Why do we have wisdom teeth?
Third molars, or wisdom teeth, were once very useful to our ancestors. Because prehistoric man’s diet of hard-to-chew plants and uncooked meat required powerful chewing muscles, our ancestors’ jaws were large enough to fit 32 teeth, not just 28. Now that humans have evolved a better means of chewing and digesting our food, we no longer have large jaws, so we simply have no need or no room for wisdom teeth. Many scientists believe humans are currently evolving third molar hypodontia, or the lack of wisdom teeth, due to their inability to develop in the first place.
How many people have wisdom teeth?
About 20-25% of the human population is born with 1 to 3 wisdom teeth, and almost 35% are born without any wisdom teeth at all.
Why do some people have wisdom teeth and some don’t?
There are a few reasons why scientists believe that not everyone develops wisdom teeth:
- Genetics: Some evidence suggests that a genetic mutation occurred hundreds of thousands of years ago, causing some people to be born without wisdom teeth.

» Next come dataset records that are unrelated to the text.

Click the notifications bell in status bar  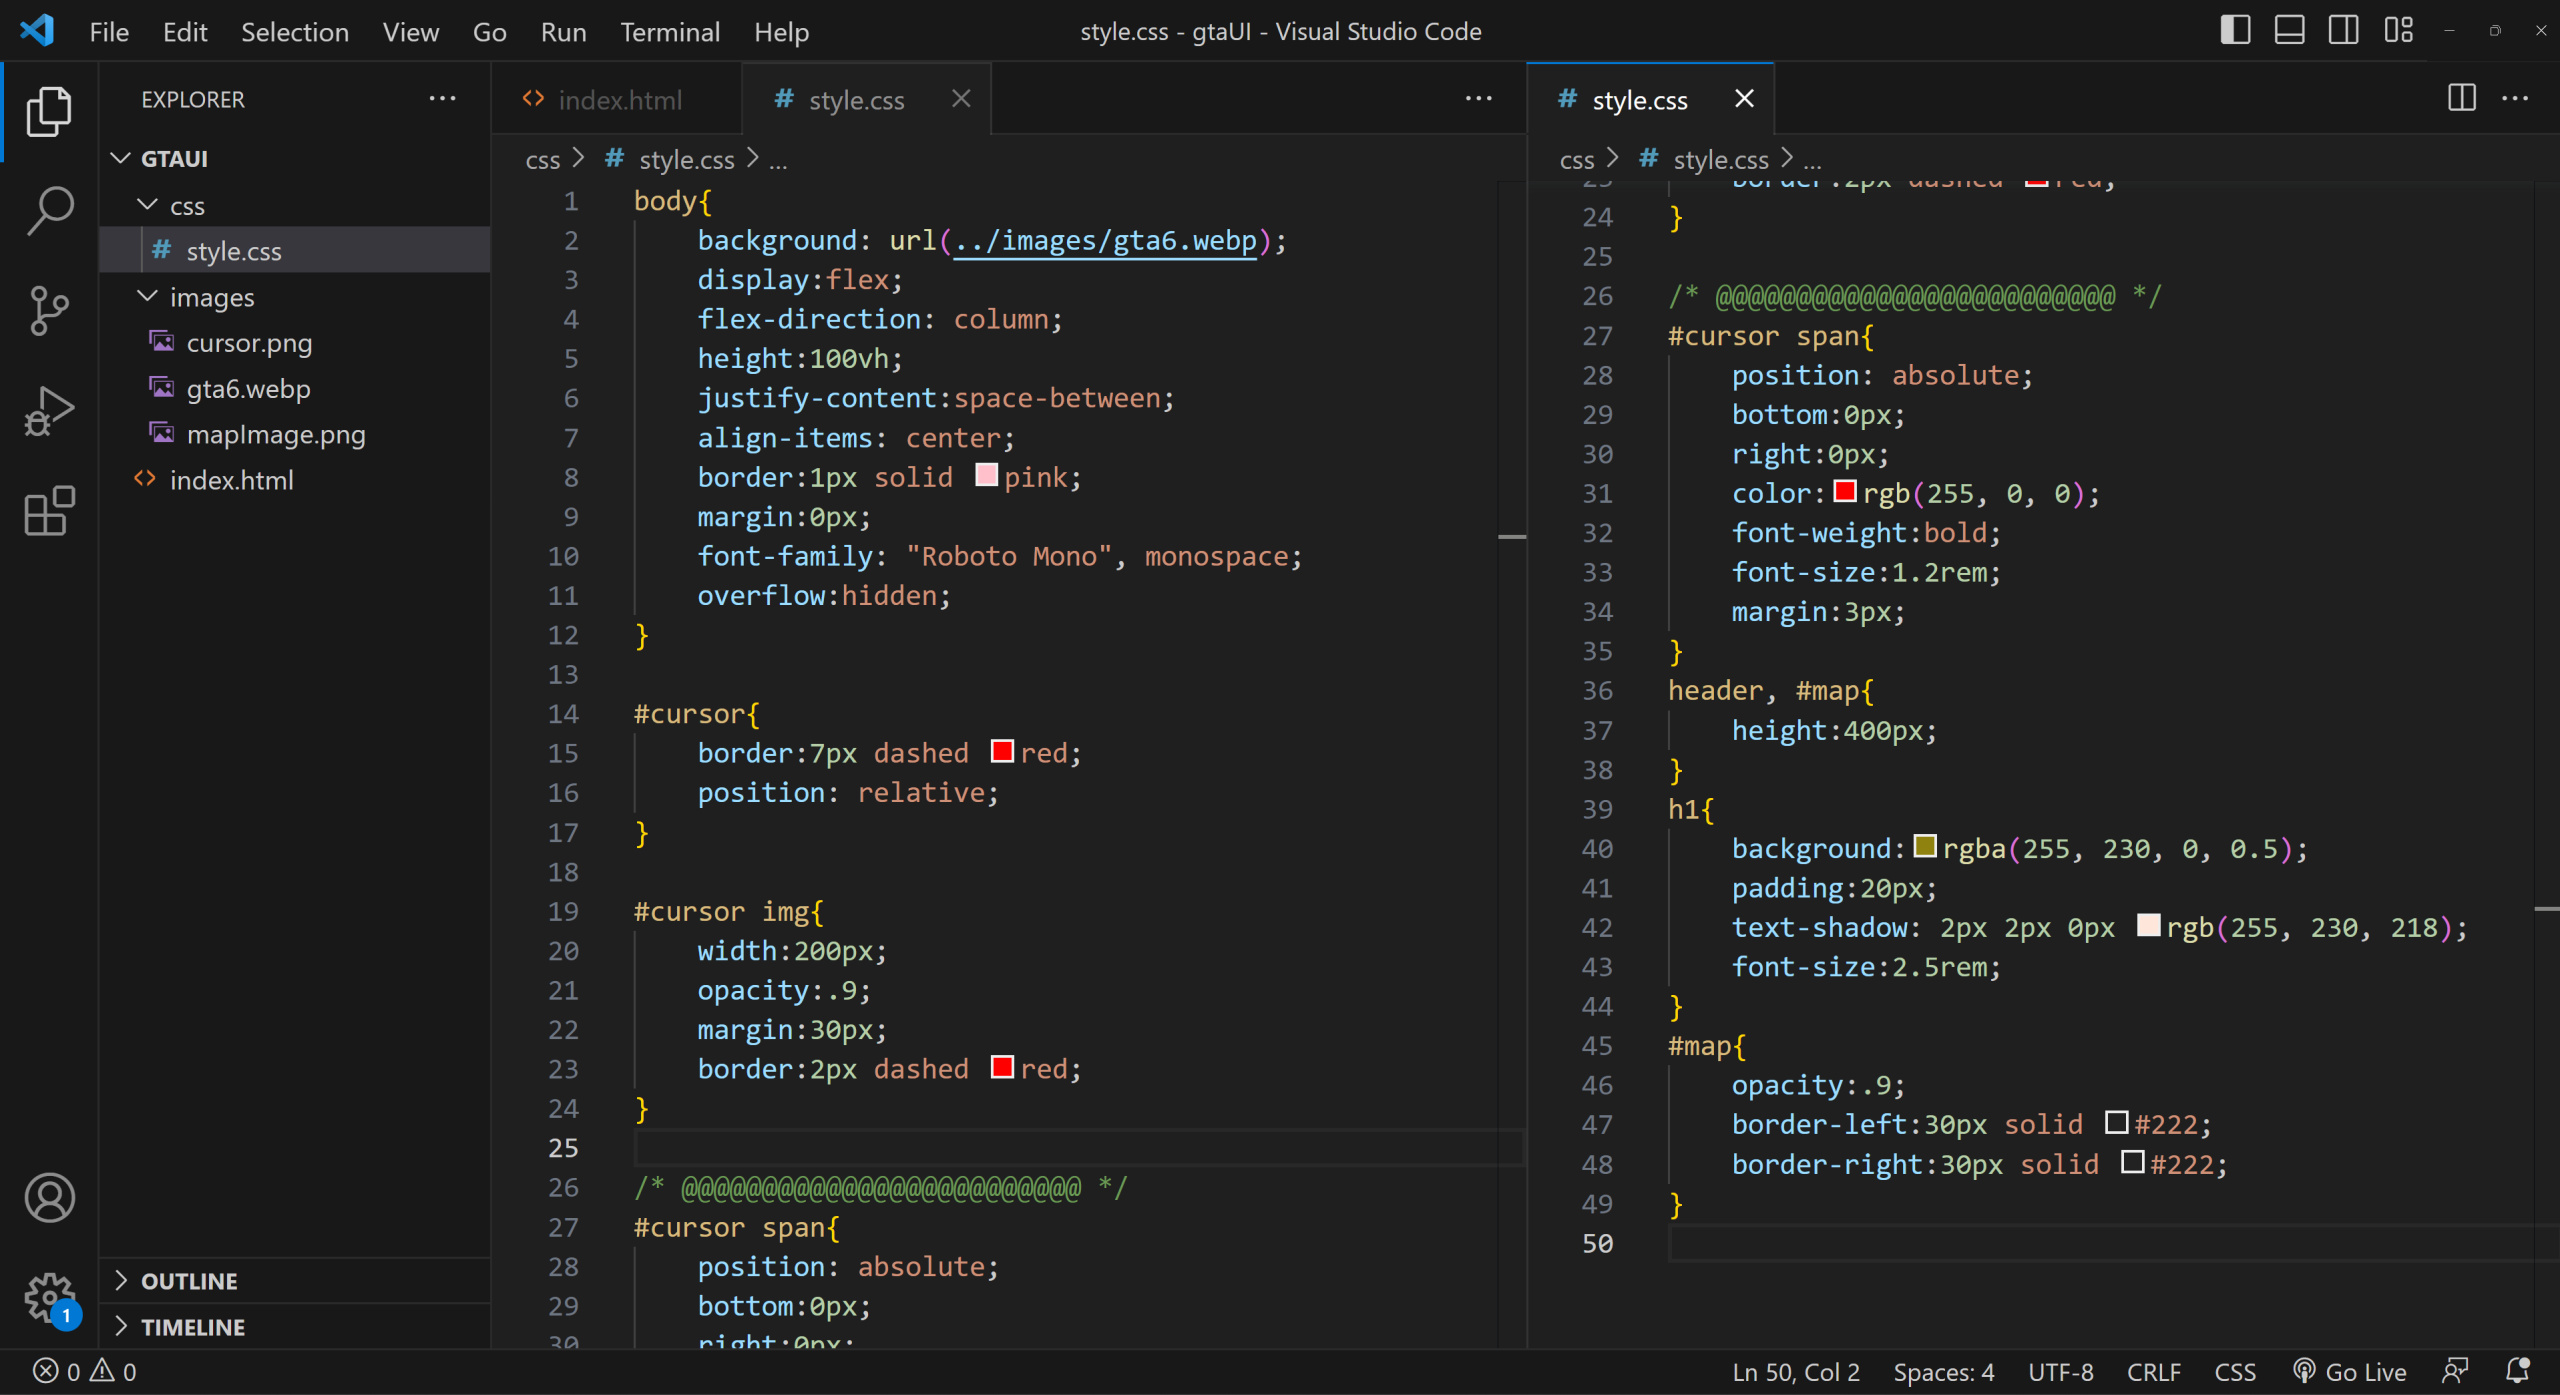click(2518, 1371)
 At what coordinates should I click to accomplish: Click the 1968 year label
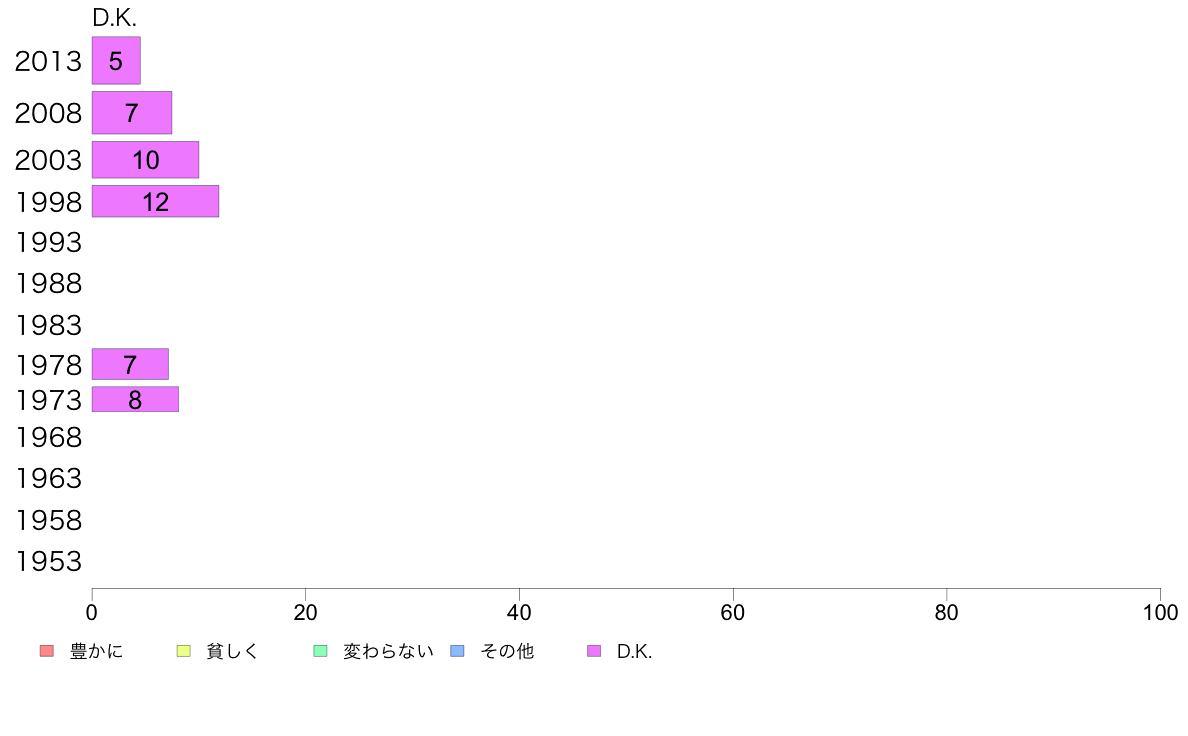pyautogui.click(x=48, y=437)
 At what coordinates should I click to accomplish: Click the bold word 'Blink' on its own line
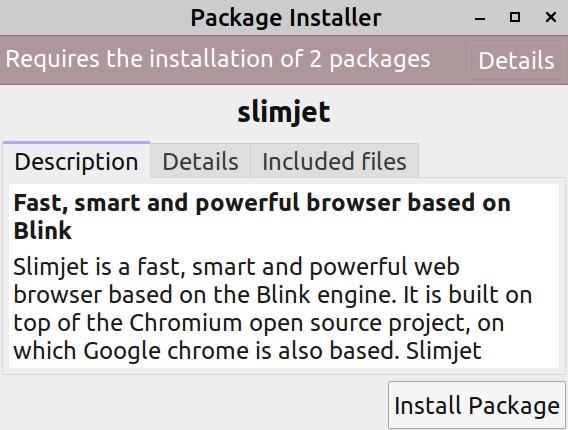[x=43, y=231]
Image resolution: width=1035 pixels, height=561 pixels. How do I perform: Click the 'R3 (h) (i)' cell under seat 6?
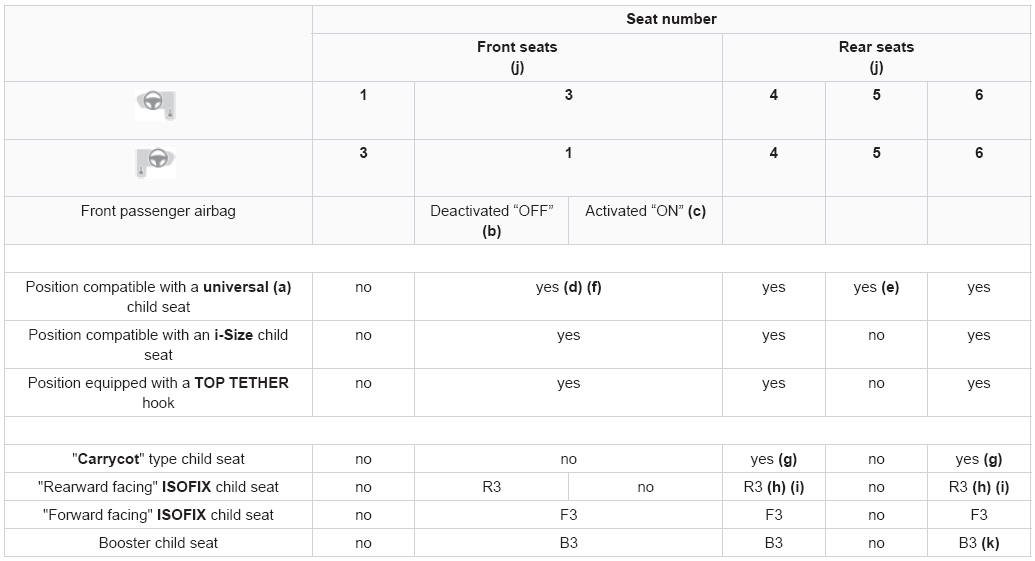pos(979,487)
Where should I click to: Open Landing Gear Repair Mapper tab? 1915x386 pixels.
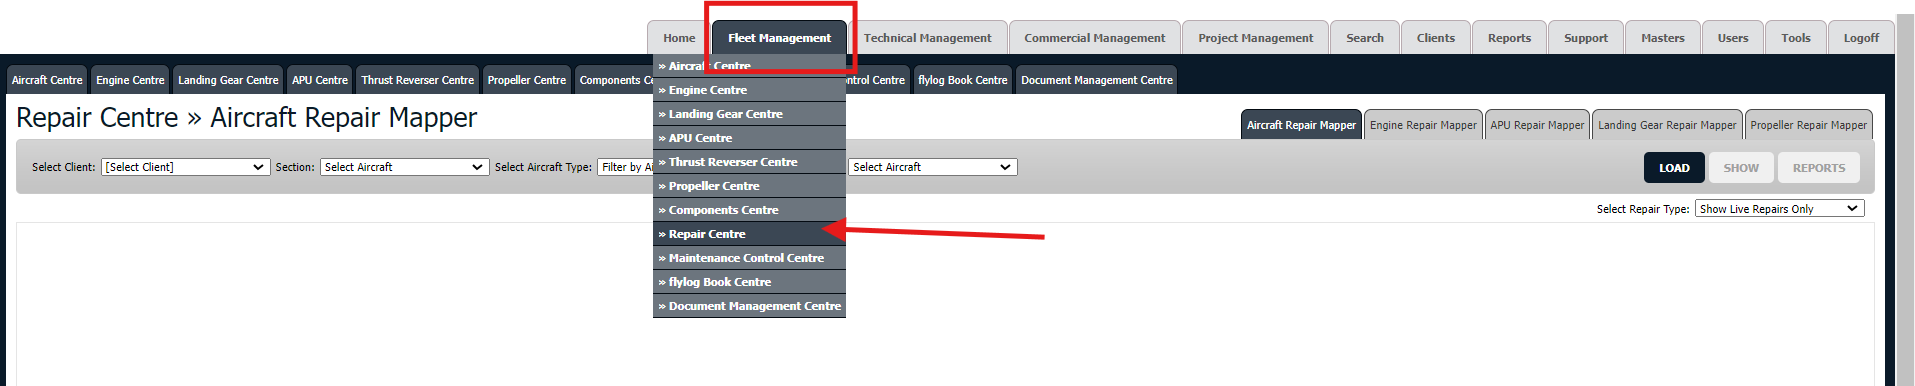pos(1667,125)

- Environment: Percentages of people who develop wisdom teeth varies from culture to culture. Certain ethnic groups are known for low percentages of wisdom teeth development, while others are known for high percentages. Environmental factors during dental development are also a possible explanation.
Will wisdom teeth become obsolete?
With the number of people lacking wisdom teeth steadily growing, it’s possible that we could someday completely evolve to not develop wisdom teeth at all. Scientists have experimented with chemically preventing the development of wisdom teeth. Researchers have found that children ages 2-6 that are given local anesthesia for dental work have a higher chance of not developing wisdom teeth later on. Maybe in the future, simple injections at a young age will keep all of us from having to go through wisdom tooth extraction!